Let’s start writing the `predict` function. It should take the unmodified review text as input along with the training vocabulary and learned weights from the training process. As I mentioned you need to apply the same data cleaning process, and you clean the text by doing the following:

1. tokenizing it
2. removing punctuation and non-characters
3. removing stop words
4. rejoining the tokens back together.

Afterward, apply the Bag of Words model again and generate a function with which you can take unseen input text and then make sentiment predictions on. The function should focus on figuring out the overlap of the new learned vocabulary words from the input with those of the training vocabulary. For each overlapping word you consider the word count from that, and all other elements in the feature vector are zero. The resultant feature vector should then be fed to the sigmoid function for your logistic regression model, using the optimal learned weights. Then the result – a probability between 0 and 1 of its sentiment – is compared with a threshold value of 0.5 to determine if the sentiment is 1 or 0. The full listing for the predict function appears in listing 7.
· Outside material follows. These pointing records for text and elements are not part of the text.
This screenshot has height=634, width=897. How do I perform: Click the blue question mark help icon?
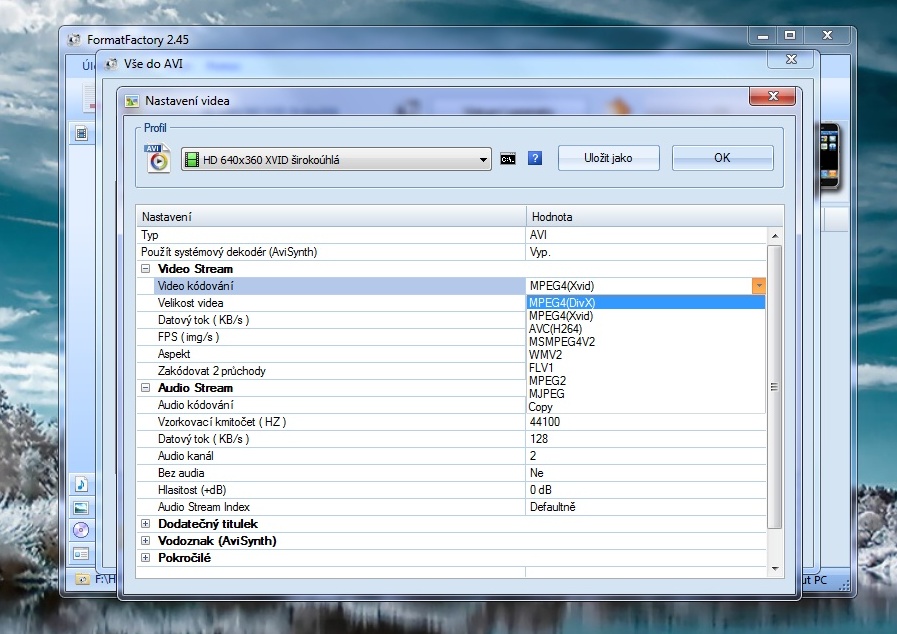pyautogui.click(x=535, y=159)
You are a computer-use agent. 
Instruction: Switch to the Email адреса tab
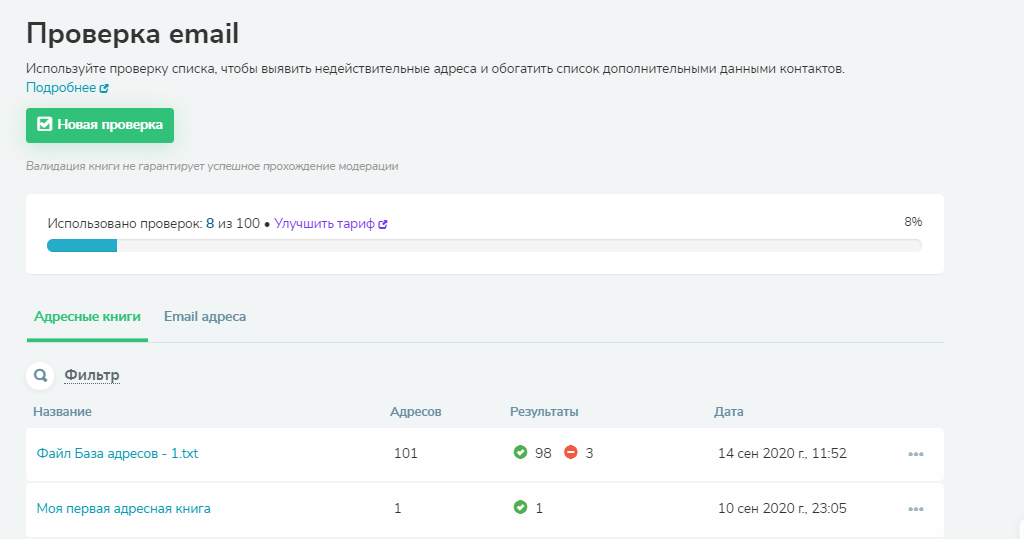[205, 317]
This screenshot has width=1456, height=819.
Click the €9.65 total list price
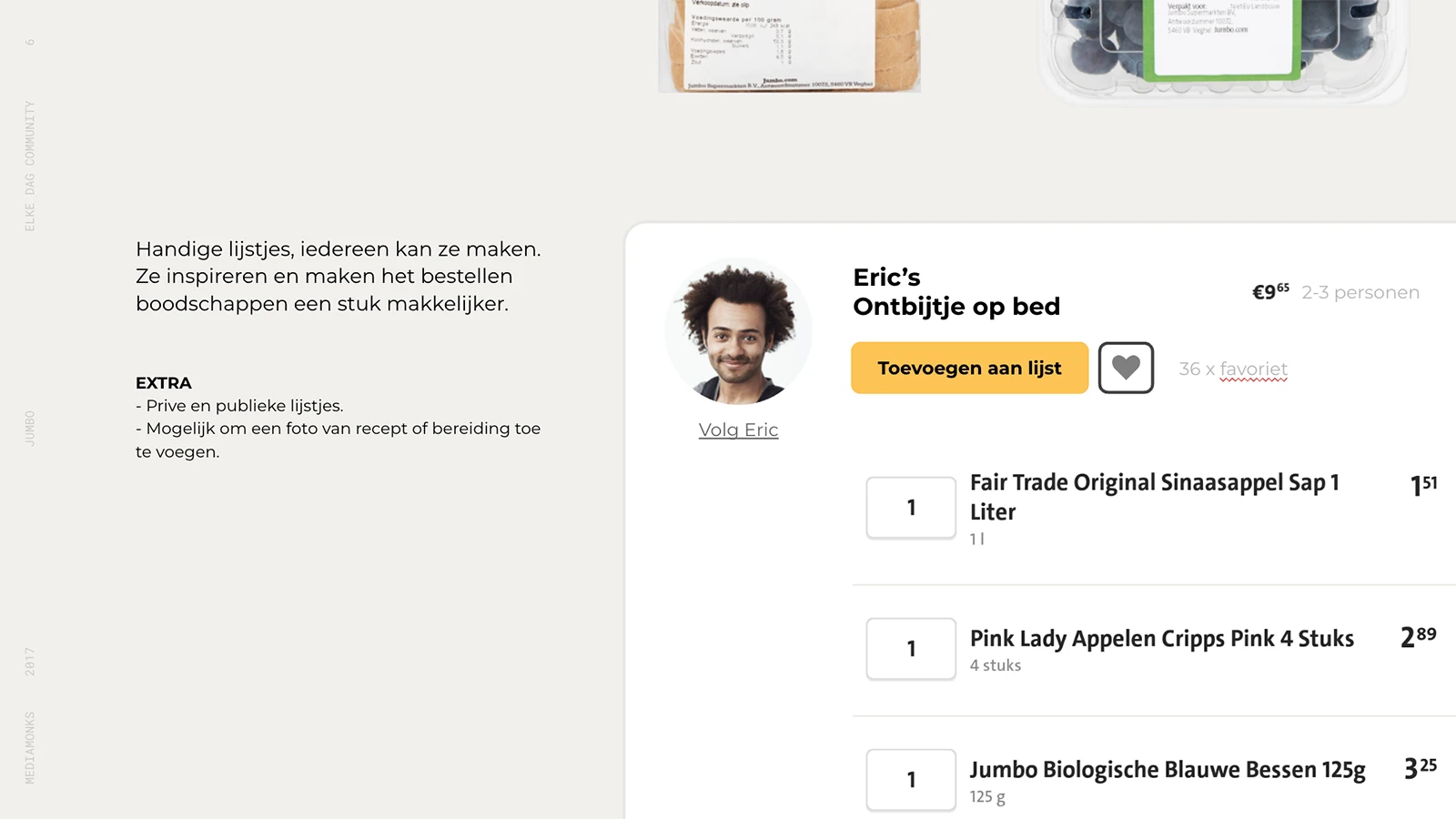point(1270,292)
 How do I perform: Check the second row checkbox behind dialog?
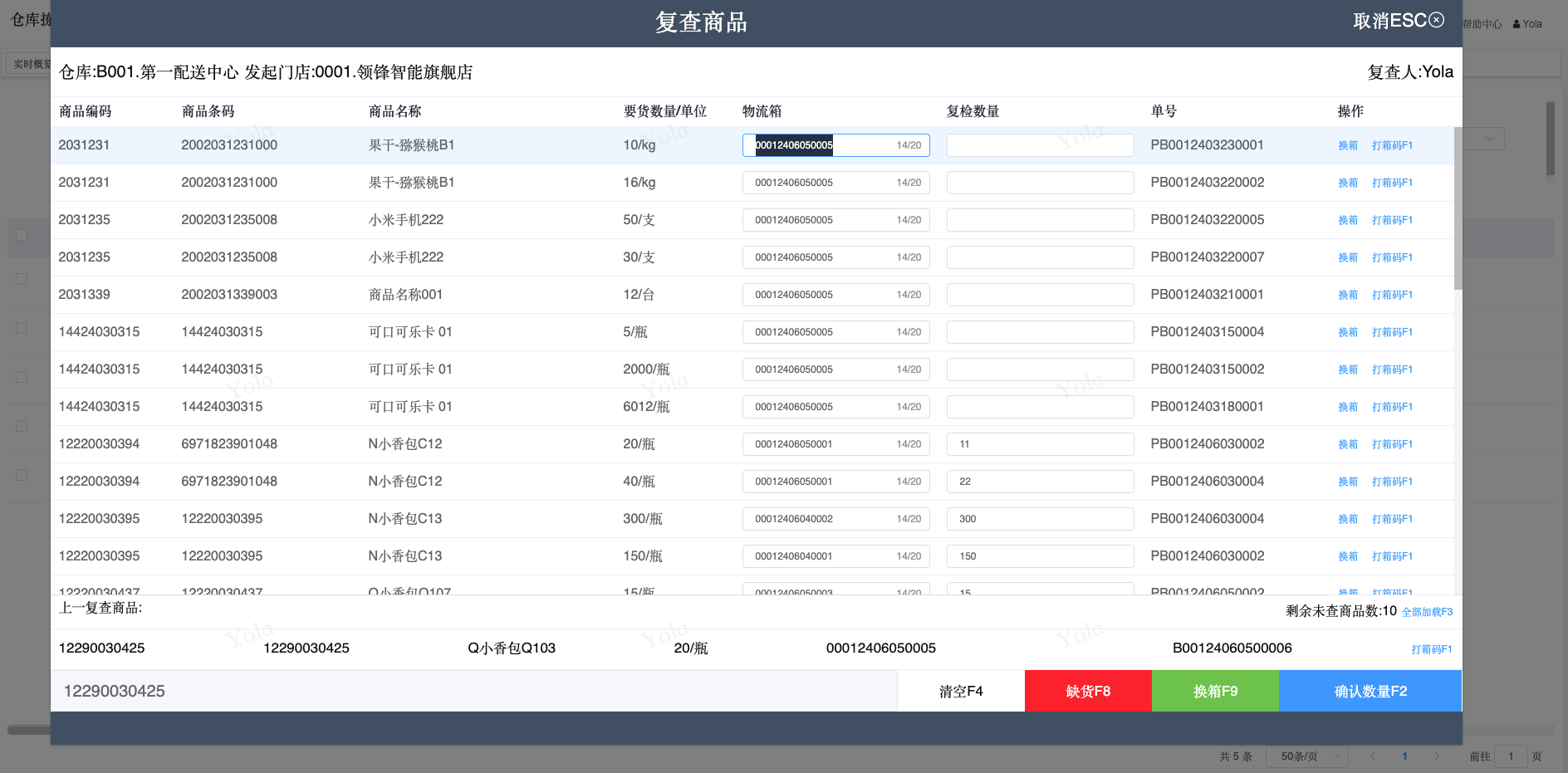[22, 328]
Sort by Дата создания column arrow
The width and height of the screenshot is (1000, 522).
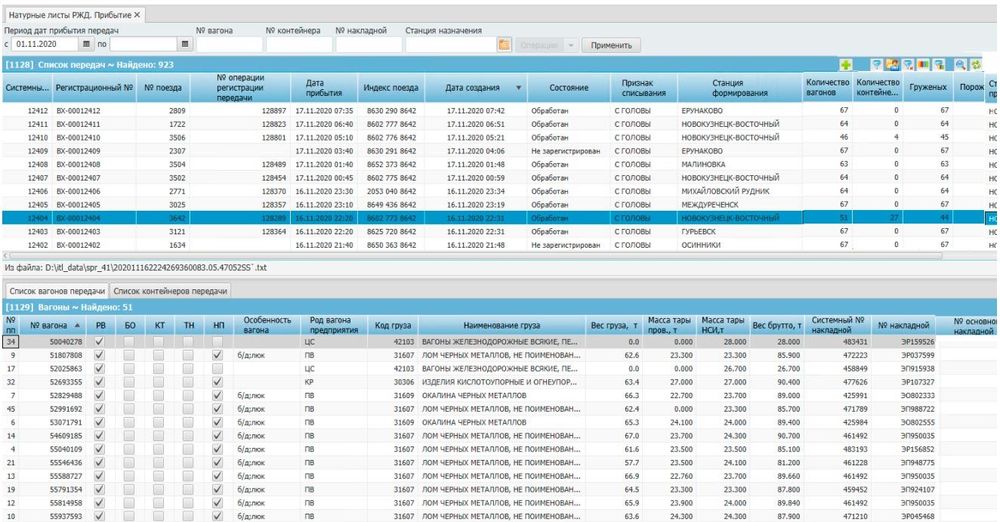pos(518,88)
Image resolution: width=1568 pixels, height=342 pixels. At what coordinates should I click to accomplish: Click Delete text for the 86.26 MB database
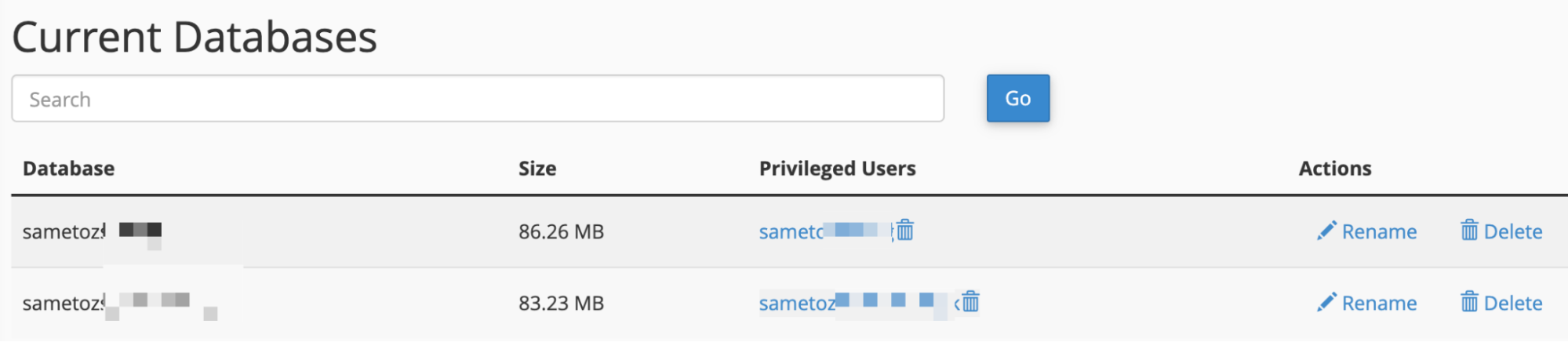click(1513, 231)
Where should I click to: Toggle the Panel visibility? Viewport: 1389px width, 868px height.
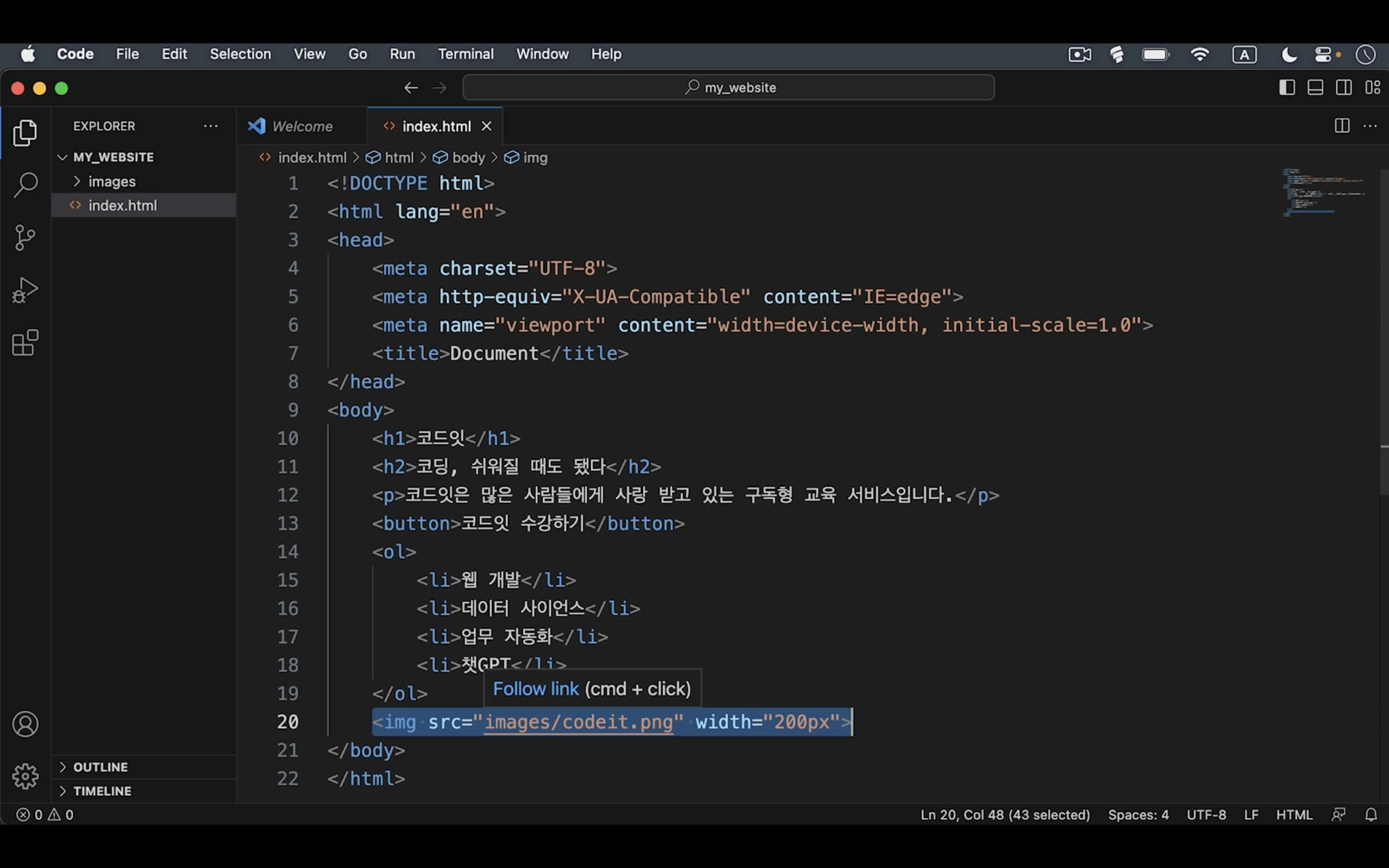tap(1315, 87)
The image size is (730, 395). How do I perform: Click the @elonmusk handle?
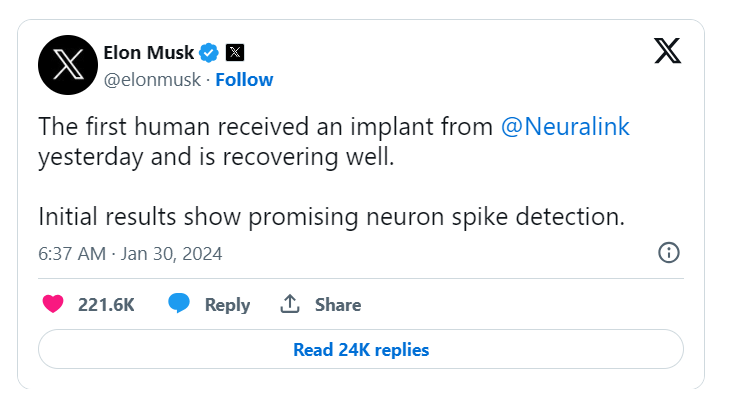(152, 80)
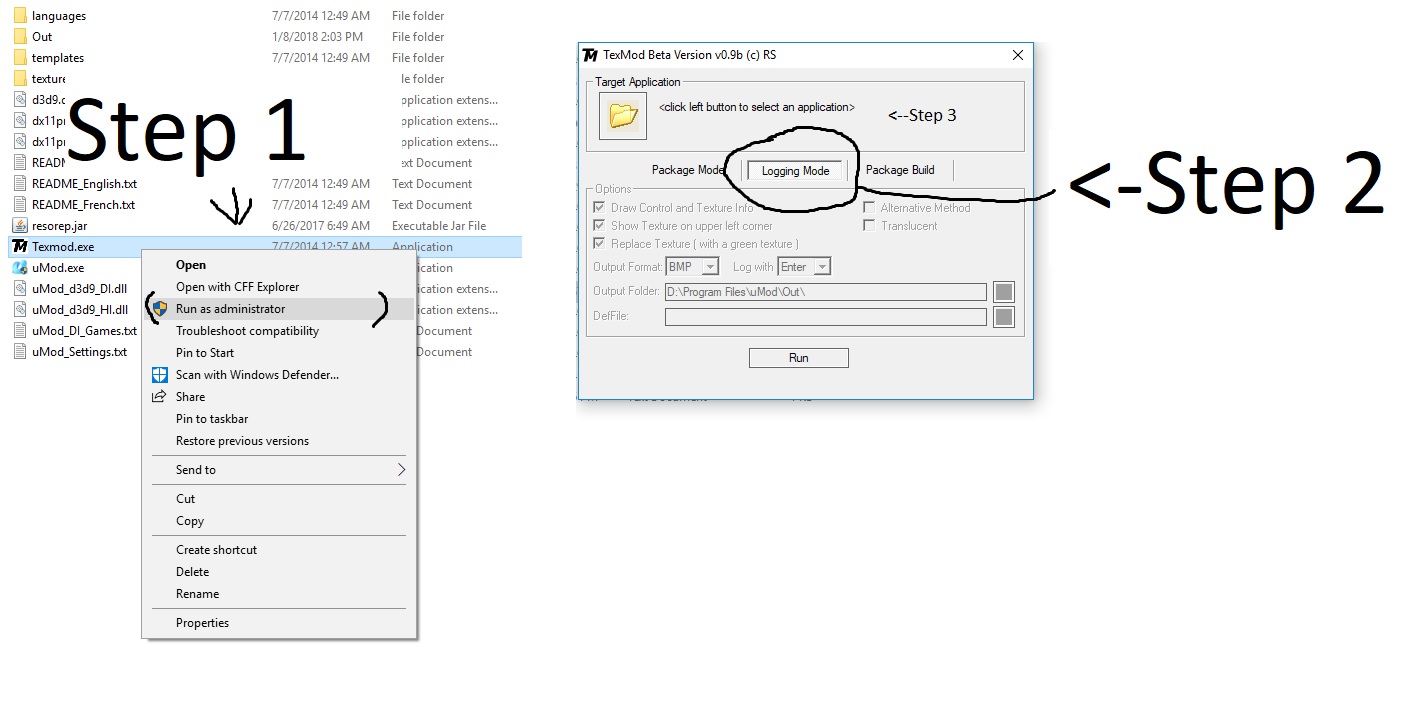Open the Output Format BMP dropdown

(x=709, y=267)
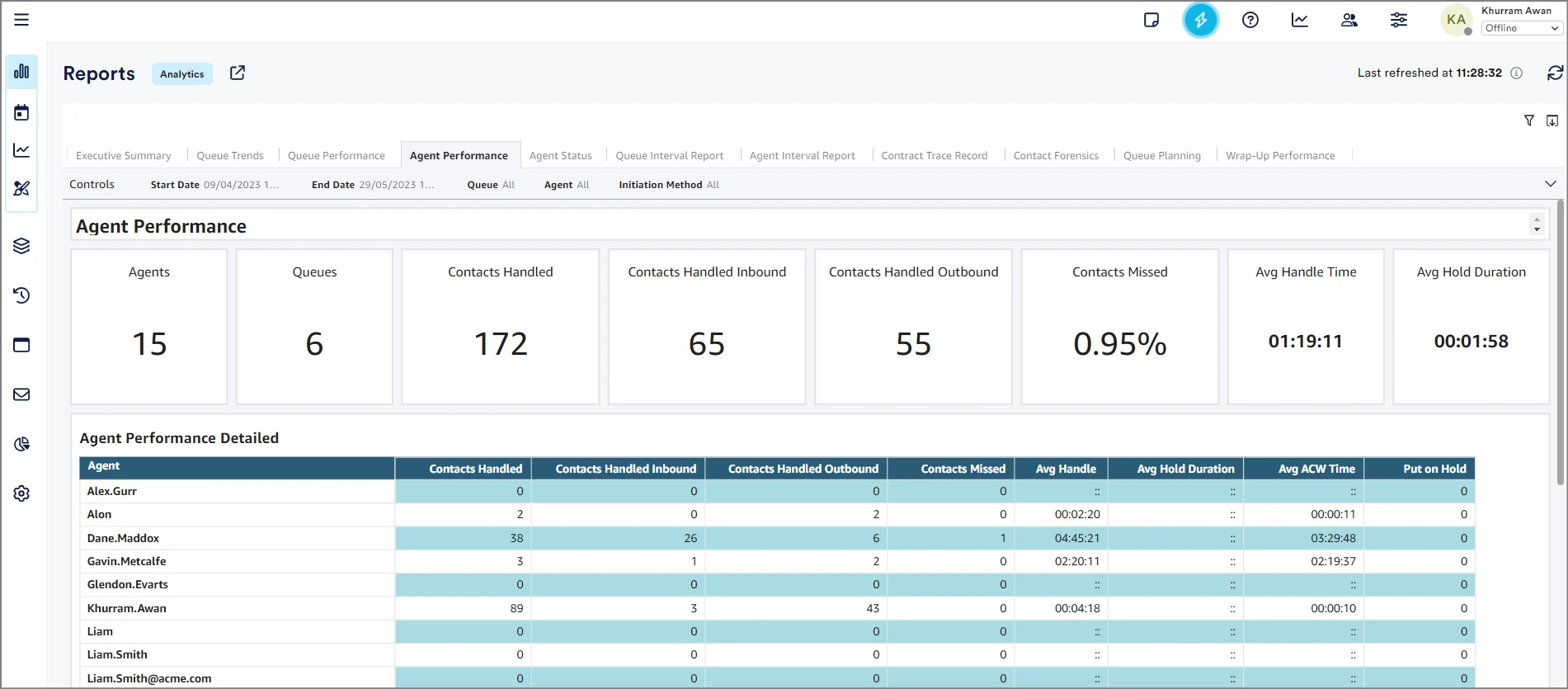Open report in new window icon
The width and height of the screenshot is (1568, 689).
[237, 73]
Listing 3. Making predictions using the logistic regression sentiment classifier

```
def predict(test_review, vocab, weights, threshold=0.5): #A

test_review_c = review_to_words(test_review) #B

n_vectorizer = CountVectorizer(analyzer = "word",   \ #C
tokenizer = None,    \
preprocessor = None, \
stop_words = None,   \
max_features = 5000)
ex_data_features = n_vectorizer.fit_transform([test_review_c])
ex_data_features = ex_data_features.toarray() #D
test_vocab = n_vectorizer.get_feature_names()#D
test_vocab_counts = ex_data_features.reshape(ex_data_features.shape) #D

ind_dict = dict((k, i) for i, k in enumerate(vocab)) #E
test_ind_dict = dict((k, i) for i, k in enumerate(test_vocab)) #E
inter = set(ind_dict).intersection(test_vocab) #E
indices = [ ind_dict[x] for x in inter ] #E
test_indices = [test_ind_dict[x] for x in inter] #E

test_feature_vec = np.zeros(train_data_features.shape) #F
for i in range(len(indices)): #F
test_feature_vec[indices[i]] = test_vocab_counts[test_indices[i]] #F

test_linear = weights #G
for i in range(0, train_data_features.shape): #G
test_linear = test_linear + (weights[i+1] * test_feature_vec[i])
y_test = sigmoid(test_linear) #G

return np.greater(y_test, threshold).astype(float) #H

```

#A predict takes review text to test, the train vocabulary, learned weights and the threshold cutoff for a positive or negative prediction as parameters

#B clean the review using the same function you used for training

#C create the test vocabulary and counts

#D convert to a NumPy array of vocabulary and counts

#E figure out the intersection of the test vocabulary from the review with the full vocabulary

#F all zeros for the 5000-feature vector except for the overlap indices that we have counts for

#G apply your logistic regression model with the learned weights

#H if the predicted probability is greater than 0.5 it’s a sentiment of 1 or 0

Go ahead and try the function on the two test reviews `new_neg_review` and `new_pos_review`! I’ve copied them again below. You can see it properly predicts the negative review as a 0 and the positive review as a 1. Cool, right?

```
new_neg_review = "Man, this movie really sucked. It was terrible. I could not possibly watch this movie again!"
new_pos_review = "I think that this is a fantastic movie, it really "
predict(new_neg_review, vocab, w_val)
predict(new_pos_review, vocab, w_val)

```

Now that you have a predict function you can use it to compute a confusion matrix. Creating a confusion matrix of true-positives, false-positives, true-negatives and false-negatives allows you to measure the classifier’s ability to predict each class and compute precision and recall. Additionally, you can generate an ROC curve and test how much better your classifier is than the baseline.